=== Input data ===
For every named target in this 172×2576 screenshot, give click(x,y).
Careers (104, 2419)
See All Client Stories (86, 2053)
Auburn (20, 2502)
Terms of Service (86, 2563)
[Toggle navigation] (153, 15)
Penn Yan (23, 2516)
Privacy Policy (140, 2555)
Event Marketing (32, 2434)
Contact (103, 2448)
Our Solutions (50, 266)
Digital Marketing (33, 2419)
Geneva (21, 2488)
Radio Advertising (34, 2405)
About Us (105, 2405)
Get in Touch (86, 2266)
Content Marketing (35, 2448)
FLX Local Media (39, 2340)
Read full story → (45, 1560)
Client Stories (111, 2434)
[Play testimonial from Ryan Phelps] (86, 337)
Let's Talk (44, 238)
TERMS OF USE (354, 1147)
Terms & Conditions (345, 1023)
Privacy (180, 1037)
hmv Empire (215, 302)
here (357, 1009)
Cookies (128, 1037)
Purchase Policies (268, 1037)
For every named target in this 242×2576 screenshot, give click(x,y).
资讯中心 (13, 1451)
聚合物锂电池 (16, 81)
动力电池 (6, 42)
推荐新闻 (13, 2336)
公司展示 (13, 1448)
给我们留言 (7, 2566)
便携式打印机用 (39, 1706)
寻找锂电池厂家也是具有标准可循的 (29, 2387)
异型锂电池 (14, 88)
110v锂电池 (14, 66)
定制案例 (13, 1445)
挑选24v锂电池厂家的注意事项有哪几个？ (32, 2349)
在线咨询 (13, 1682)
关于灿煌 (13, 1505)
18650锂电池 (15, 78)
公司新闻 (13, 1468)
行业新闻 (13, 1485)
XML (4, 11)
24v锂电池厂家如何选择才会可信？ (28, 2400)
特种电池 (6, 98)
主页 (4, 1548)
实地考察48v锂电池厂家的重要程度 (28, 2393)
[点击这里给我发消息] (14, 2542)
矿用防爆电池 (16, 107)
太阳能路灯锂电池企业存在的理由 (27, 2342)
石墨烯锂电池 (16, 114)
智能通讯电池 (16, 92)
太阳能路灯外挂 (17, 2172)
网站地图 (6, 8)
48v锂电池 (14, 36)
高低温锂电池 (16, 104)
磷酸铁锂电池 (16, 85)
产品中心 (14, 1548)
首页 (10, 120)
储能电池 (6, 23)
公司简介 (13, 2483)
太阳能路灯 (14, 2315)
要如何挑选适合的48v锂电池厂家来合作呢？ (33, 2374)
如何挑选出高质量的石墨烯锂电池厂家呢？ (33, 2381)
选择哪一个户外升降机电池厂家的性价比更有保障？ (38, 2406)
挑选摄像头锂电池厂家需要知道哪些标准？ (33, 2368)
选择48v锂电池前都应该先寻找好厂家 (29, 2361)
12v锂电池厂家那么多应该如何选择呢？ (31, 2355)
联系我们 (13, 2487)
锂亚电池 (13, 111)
===
▶ [About this exercise]: For the records above, state how many lines contain "every", and nothing more.

▶ [Answer for this exercise]: 2